Why does next raise a 'StopIteration', but 'for' do a normal return?

user621819 picture user621819 · Jan 19, 2013 · Viewed 93.1k times · Source

In this piece of code, why does using for result in no StopIteration or is the for loop trapping all exceptions and then silently exiting? In which case, why do we have the extraneous return?? Or is the raise StopIteration caused by: return None?

#!/usr/bin/python3.1
def countdown(n):
    print("counting down")
    while n >= 9:
        yield n
        n -= 1
    return

for x in countdown(10):
    print(x)

c = countdown(10)
next(c)
next(c)
next(c)

Assuming StopIteration is being triggered by: return None.
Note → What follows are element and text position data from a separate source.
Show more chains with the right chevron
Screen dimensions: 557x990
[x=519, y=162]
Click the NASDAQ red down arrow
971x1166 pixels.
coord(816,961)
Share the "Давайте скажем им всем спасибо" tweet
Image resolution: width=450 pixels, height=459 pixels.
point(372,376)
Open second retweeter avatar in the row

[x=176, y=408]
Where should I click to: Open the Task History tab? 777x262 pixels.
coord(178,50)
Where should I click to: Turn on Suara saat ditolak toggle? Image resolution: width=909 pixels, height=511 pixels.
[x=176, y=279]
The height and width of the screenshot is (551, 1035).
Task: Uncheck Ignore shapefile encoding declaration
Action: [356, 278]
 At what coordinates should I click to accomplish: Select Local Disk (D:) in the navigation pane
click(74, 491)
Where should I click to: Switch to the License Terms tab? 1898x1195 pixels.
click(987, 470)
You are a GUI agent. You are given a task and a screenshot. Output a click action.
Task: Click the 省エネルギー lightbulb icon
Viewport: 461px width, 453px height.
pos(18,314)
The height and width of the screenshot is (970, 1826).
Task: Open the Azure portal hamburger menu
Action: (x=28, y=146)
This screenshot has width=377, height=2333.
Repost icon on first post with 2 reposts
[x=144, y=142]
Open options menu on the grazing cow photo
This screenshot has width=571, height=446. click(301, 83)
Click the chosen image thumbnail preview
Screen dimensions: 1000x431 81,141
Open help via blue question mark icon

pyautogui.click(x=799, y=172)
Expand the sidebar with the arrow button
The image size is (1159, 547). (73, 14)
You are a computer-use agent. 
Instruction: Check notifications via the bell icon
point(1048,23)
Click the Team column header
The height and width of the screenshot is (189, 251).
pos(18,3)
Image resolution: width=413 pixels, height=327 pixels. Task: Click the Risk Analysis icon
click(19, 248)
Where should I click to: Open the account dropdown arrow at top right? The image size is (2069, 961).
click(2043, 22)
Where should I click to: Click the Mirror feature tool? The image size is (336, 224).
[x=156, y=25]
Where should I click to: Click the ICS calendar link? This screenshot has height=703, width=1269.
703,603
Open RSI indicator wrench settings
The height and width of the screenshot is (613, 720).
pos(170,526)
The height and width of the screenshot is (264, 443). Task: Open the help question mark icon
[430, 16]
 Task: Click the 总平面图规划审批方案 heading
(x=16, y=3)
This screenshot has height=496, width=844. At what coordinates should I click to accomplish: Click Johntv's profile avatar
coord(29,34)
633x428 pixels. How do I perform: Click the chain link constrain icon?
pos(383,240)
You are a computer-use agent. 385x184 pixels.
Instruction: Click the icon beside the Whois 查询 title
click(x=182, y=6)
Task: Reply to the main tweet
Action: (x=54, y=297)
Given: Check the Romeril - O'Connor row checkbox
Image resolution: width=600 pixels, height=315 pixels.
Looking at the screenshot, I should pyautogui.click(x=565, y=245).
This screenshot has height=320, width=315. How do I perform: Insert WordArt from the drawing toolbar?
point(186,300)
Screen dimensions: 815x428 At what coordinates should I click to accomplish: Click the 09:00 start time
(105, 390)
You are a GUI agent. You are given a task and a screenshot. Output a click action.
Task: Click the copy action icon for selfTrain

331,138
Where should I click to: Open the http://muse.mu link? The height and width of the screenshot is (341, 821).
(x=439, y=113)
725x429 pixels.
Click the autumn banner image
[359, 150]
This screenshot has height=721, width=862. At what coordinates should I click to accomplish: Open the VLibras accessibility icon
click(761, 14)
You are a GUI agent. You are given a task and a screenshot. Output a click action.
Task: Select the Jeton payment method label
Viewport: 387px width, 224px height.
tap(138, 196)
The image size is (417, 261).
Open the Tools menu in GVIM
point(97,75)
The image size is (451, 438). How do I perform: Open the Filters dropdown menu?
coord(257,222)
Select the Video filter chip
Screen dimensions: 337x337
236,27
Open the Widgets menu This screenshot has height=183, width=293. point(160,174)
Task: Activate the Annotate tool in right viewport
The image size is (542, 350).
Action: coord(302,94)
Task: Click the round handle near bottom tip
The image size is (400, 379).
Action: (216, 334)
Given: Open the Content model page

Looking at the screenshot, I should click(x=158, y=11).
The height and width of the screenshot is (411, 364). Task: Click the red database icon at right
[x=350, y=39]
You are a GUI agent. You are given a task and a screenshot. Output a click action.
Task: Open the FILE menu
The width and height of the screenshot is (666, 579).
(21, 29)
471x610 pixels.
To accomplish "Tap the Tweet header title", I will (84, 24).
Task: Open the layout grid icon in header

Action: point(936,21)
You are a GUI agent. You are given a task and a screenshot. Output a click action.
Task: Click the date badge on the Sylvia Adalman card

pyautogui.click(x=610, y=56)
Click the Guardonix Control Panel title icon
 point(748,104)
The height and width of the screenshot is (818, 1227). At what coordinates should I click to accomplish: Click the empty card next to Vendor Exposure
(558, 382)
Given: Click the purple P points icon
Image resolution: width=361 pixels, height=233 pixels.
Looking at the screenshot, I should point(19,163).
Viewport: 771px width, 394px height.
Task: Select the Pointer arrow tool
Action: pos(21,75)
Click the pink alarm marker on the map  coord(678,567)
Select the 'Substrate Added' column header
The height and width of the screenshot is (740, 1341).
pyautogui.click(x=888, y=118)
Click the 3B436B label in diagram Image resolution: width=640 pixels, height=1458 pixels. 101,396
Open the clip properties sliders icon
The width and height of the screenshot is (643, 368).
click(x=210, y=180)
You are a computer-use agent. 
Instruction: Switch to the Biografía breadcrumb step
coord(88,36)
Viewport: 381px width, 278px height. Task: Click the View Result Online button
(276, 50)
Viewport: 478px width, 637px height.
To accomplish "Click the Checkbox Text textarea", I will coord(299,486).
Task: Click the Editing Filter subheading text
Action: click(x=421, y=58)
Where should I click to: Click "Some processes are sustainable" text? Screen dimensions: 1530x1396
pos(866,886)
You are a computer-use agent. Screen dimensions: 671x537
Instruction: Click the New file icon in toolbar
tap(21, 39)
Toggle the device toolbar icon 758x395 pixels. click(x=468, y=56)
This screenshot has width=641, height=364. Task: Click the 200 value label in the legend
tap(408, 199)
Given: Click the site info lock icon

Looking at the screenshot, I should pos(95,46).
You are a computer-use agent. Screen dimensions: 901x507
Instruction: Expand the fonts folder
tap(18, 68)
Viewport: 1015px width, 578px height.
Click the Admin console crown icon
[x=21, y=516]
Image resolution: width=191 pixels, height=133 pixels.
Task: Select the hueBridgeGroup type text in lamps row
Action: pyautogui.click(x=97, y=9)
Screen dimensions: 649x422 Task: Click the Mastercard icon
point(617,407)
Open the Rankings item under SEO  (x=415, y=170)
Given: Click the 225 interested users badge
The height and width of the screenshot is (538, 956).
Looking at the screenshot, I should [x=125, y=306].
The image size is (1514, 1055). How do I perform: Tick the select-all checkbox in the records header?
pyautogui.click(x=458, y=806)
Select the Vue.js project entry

When is GeneratorExit generated?

def countdown(n):
    print("Counting down from %d" % n)
    try:
        while n > 0:
            yield n
            n = n - 1
    except GeneratorExit:
        print("Only made it to %d" % n)

If I manually do a:

c = countdown(10)
c.close() #generates GeneratorExit??

In which case why don't I see a traceback?

Answer

Martijn Pieters picture Martijn Pieters · Jan 19, 2013

The for loop listens for StopIteration explicitly.

The purpose of the for statement is to loop over the sequence provided by an iterator and the exception is used to signal that the iterator is now done; for doesn't catch other exceptions raised by the object being iterated over, just that one.

That's because StopIteration is the normal, expected signal to tell whomever is iterating that there is nothing more to be produced.

A generator function is a special kind of iterator; it indeed raises StopIteration when the function is done (i.e. when it returns, so yes, return None raises StopIteration). It is a requirement of iterators; they must raise StopIteration when they are done; in fact, once a StopIteration has been raised, attempting to get another element from them (through next(), or calling the .next() (py 2) or .__next__() (py 3) method on the iterator) must always raise StopIteration again.

GeneratorExit is an exception to communicate in the other direction. You are explicitly closing a generator with a yield expression, and the way Python communicates that closure to the generator is by raising GeneratorExit inside of that function. You explicitly catch that exception inside of countdown, its purpose is to let a generator clean up resources as needed when closing.

A GeneratorExit is not propagated to the caller; see the generator.close() documentation.